Me ha levantado el despertador, esta vez. De repente suena el telefonillo. No puede ser la vieja de abajo para que meta el cubo de basura dentro, porque es domingo. No puede ser el cartero, porque es domingo. La curiosidad me puede, voy a contestar.

- ¿Sí?
- Hola, tengo una información que me gustaría compartir con usted y con sus vecinos. Ellos ya la han recibido y me gustaría que usted también lo vea.
- ¿Qué es?
- ...
- ¿Qué es?
- Es una revista y un cupón de invitación para una reunión que tendrá lugar allá donde nos reunimos.
- Errr... No, muchas gracias.

¿La secta definitiva? ¿Una tía que simplemente quiere molestar? ¿De verdad van a ir todos mis vecinos? Menudo planazo, reunirme y cogerme de las manos con una vieja que me grita y fríe mi telefonillo a timbrazos dos días a la semana; y con las seiscientas personas (en un piso de tres habitaciones más bien pequeñas) que tienen el gusto de compartir planta conmigo, de despertarme a deshora con música infernal, de no dejarme dormir por la noche, de dejar la escalera llena de basura. Claro que me apetece, por dios. Es el mejor plan que se pueda uno imaginar, para el domingo de resurrección.

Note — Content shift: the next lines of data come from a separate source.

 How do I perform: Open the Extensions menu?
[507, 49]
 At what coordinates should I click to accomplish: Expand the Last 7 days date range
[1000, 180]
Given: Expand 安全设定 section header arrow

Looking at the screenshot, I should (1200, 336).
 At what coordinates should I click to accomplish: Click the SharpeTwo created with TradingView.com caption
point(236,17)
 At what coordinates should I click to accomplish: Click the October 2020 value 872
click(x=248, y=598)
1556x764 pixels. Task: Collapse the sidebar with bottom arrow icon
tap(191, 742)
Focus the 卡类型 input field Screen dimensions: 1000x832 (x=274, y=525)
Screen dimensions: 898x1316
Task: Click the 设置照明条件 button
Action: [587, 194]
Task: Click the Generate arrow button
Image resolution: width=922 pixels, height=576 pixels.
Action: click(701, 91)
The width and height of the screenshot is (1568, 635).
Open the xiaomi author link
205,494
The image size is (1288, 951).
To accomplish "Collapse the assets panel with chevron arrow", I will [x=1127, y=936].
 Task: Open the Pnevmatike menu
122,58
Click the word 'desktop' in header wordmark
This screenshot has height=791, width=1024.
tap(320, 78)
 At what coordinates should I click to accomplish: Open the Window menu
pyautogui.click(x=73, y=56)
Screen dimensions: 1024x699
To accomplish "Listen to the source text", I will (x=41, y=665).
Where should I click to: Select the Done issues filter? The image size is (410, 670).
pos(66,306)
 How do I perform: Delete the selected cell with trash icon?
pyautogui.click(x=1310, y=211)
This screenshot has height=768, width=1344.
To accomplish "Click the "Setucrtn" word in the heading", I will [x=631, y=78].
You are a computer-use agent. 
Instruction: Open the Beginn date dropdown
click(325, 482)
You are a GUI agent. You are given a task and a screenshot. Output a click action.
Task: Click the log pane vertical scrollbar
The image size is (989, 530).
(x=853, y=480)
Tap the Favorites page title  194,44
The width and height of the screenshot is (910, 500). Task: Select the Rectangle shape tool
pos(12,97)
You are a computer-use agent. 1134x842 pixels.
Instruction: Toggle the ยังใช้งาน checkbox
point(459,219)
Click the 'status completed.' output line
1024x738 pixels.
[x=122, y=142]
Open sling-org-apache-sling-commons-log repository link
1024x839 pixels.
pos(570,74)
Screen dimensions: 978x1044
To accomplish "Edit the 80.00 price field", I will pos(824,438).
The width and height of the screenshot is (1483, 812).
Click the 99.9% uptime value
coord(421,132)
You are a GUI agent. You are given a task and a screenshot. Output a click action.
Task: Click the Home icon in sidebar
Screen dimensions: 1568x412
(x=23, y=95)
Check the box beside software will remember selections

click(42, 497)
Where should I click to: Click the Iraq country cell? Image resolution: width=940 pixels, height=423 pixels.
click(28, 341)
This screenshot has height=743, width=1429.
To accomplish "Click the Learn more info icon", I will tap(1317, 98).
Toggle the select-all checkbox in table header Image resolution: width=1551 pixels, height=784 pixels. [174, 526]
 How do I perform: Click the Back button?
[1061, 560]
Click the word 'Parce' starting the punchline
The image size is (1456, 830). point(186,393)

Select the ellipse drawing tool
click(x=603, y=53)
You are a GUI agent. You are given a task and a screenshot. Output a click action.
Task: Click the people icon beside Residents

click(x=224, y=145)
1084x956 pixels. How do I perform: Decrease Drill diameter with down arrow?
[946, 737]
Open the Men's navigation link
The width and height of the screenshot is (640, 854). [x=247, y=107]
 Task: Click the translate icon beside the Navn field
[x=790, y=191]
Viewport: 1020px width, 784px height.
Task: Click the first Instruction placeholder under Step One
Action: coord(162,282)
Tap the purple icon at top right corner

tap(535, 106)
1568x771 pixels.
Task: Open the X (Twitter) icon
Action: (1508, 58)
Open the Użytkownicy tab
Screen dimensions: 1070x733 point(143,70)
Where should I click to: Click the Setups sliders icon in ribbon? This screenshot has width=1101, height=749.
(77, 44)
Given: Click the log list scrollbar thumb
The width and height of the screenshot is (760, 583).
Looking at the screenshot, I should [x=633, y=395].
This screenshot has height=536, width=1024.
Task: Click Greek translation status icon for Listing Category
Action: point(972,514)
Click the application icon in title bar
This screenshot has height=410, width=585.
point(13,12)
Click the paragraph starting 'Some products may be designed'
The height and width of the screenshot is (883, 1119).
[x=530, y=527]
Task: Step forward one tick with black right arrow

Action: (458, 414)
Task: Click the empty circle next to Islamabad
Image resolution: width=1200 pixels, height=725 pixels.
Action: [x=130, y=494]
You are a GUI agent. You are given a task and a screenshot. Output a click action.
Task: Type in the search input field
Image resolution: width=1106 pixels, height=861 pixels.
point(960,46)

Dice que tiene una información. Qué astuta. Sabe que me gusta la información. Pero yo ya sé que Cristo ha resucitado y toda la pesca, que estuve muchos años en un colegio de monjas y soy de Sevilla, joder, donde la Semana Santa casi rige el resto del año (junto con la Feria, claro, todo sea por no trabajar y cogerse una buena borrachera). Una reunión que tendrá lugar allá donde nos reunimos. Fascinante elección de palabras.

Así que no, muchas gracias, pero buen intento. Mejor me quedo en casa a ver si resucito yo también. Que buena falta me hace.